> [PROBLEM REQUIREMENTS]: Retype all of the entries below word for word, and leave the pictures out.

[Entries for locating words and elements]

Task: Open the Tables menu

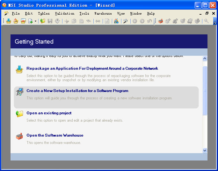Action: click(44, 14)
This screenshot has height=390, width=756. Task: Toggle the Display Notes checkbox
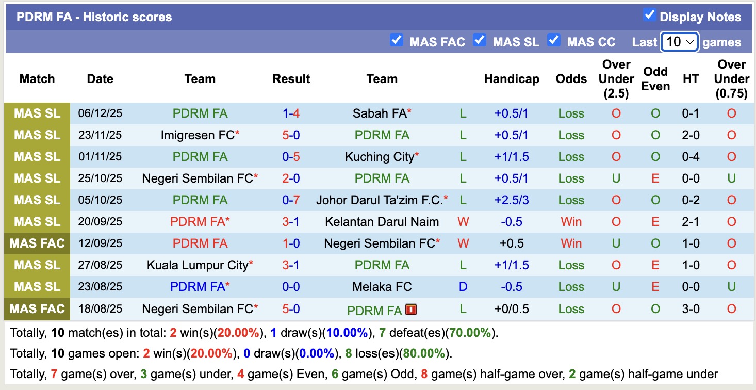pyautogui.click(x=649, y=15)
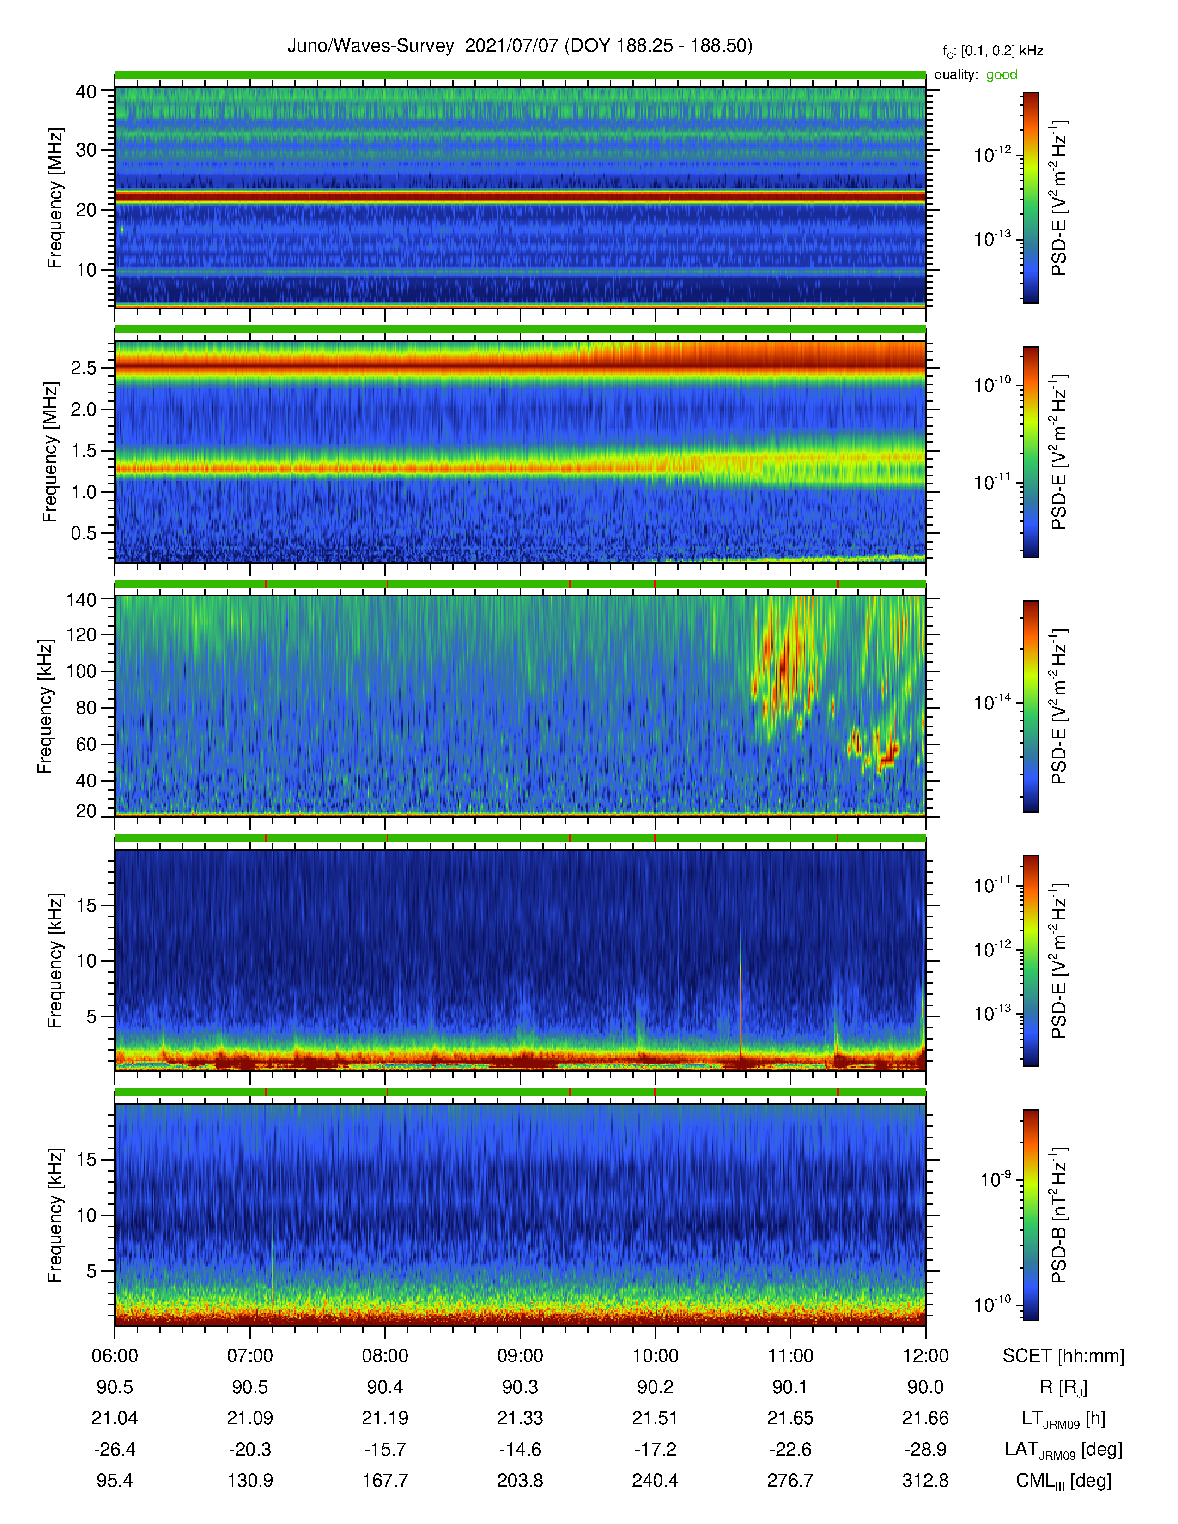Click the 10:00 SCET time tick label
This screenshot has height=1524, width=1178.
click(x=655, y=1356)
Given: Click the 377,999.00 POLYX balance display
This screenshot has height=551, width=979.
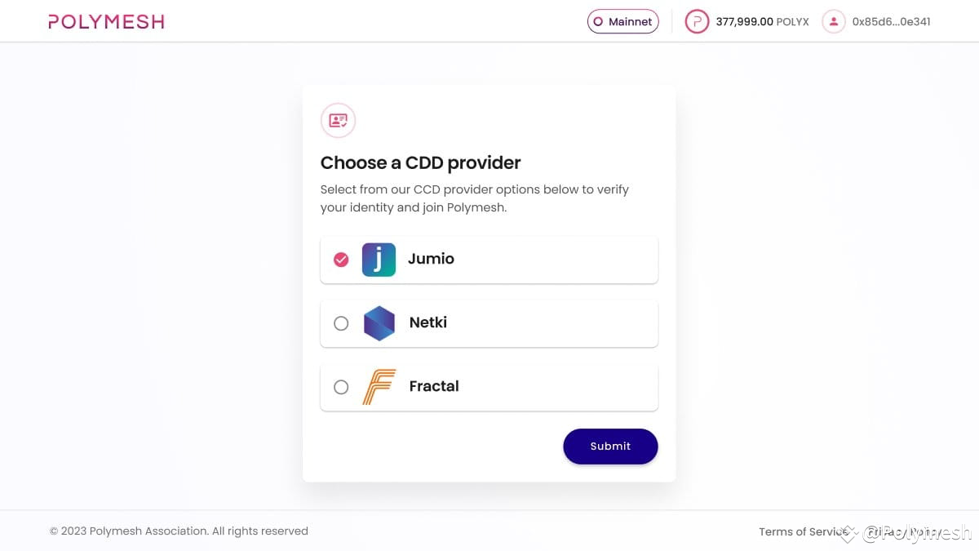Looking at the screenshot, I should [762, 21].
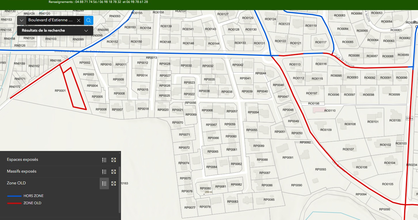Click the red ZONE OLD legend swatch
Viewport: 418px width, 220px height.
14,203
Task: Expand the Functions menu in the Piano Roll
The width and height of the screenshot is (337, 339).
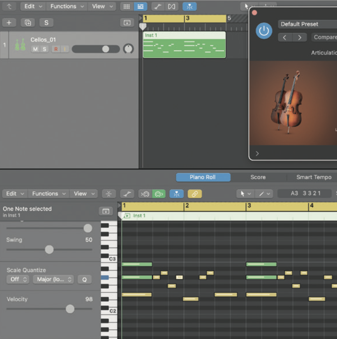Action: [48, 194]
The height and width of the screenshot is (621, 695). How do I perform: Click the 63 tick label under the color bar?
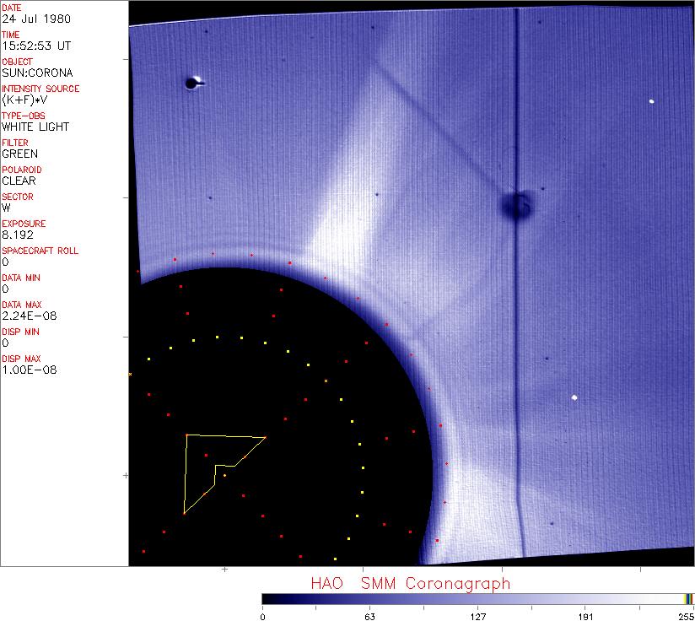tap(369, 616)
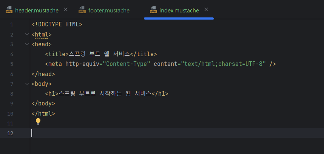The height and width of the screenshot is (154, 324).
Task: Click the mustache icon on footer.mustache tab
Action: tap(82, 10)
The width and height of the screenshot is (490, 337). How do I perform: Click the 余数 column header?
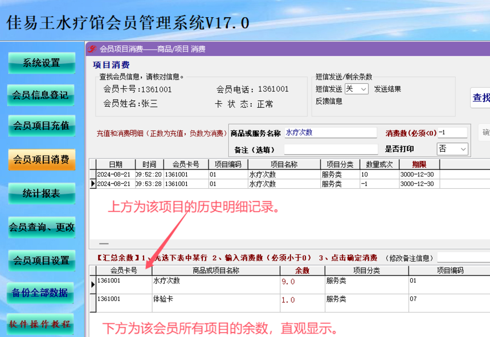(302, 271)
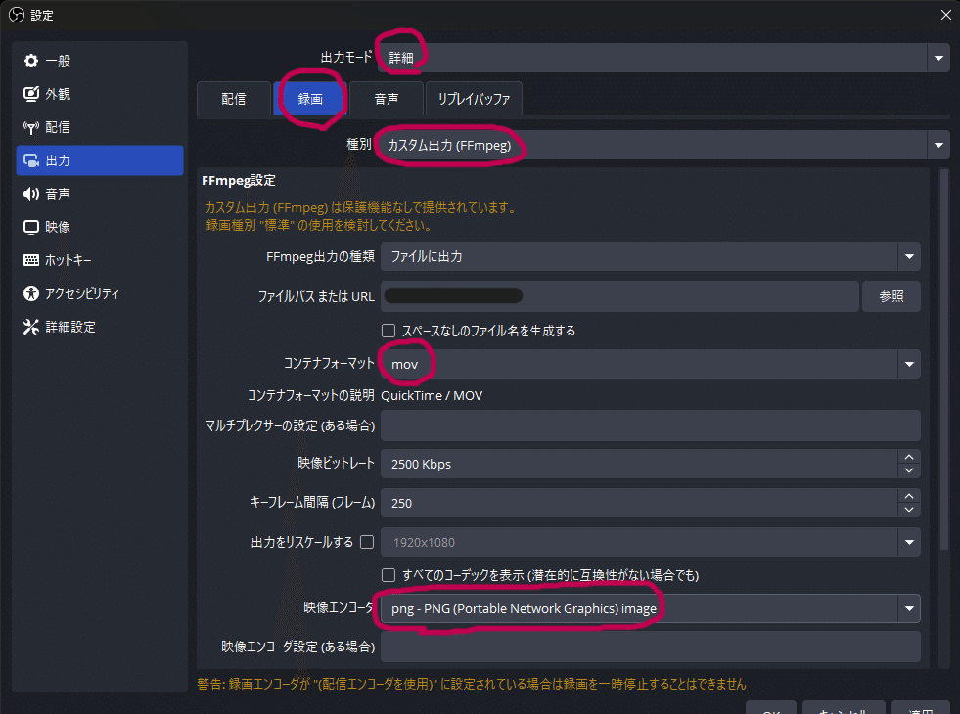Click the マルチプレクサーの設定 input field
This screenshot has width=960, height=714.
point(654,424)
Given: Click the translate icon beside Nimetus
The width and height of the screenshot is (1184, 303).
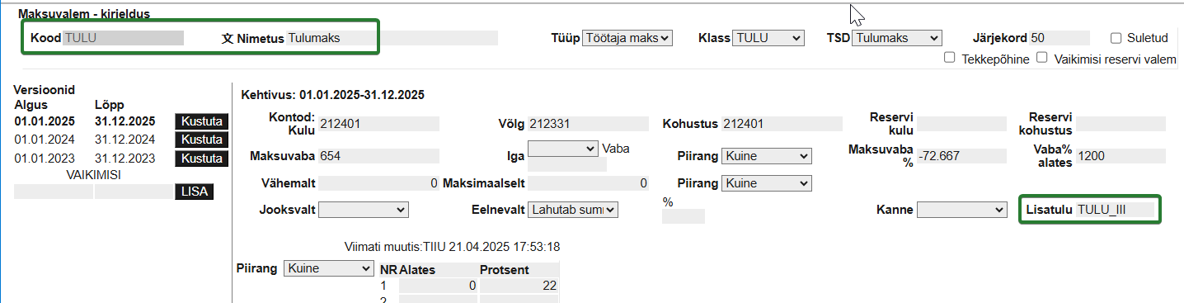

> [EXERCISE OUTPUT]:
Task: Open the Tables menu

Action: click(44, 14)
This screenshot has height=390, width=756. Task: Toggle the Display Notes checkbox
pyautogui.click(x=649, y=15)
Click the 10:00 SCET time tick label
This screenshot has height=1524, width=1178.
click(x=655, y=1356)
Given: Click the 377,999.00 POLYX balance display
This screenshot has height=551, width=979.
Looking at the screenshot, I should [762, 21].
Click the red ZONE OLD legend swatch
Viewport: 418px width, 220px height.
14,203
Task: Expand the Functions menu in the Piano Roll
The width and height of the screenshot is (337, 339).
Action: [48, 194]
The height and width of the screenshot is (621, 695). How do I perform: Click the 63 tick label under the color bar?
tap(369, 616)
The height and width of the screenshot is (154, 324).
Task: Click the mustache icon on footer.mustache tab
Action: tap(82, 10)
The width and height of the screenshot is (490, 337). How do I perform: Click the 余数 column header?
(302, 271)
Click the マルチプレクサーの設定 input field
This screenshot has width=960, height=714.
point(654,424)
Given: Click the translate icon beside Nimetus
The width and height of the screenshot is (1184, 303).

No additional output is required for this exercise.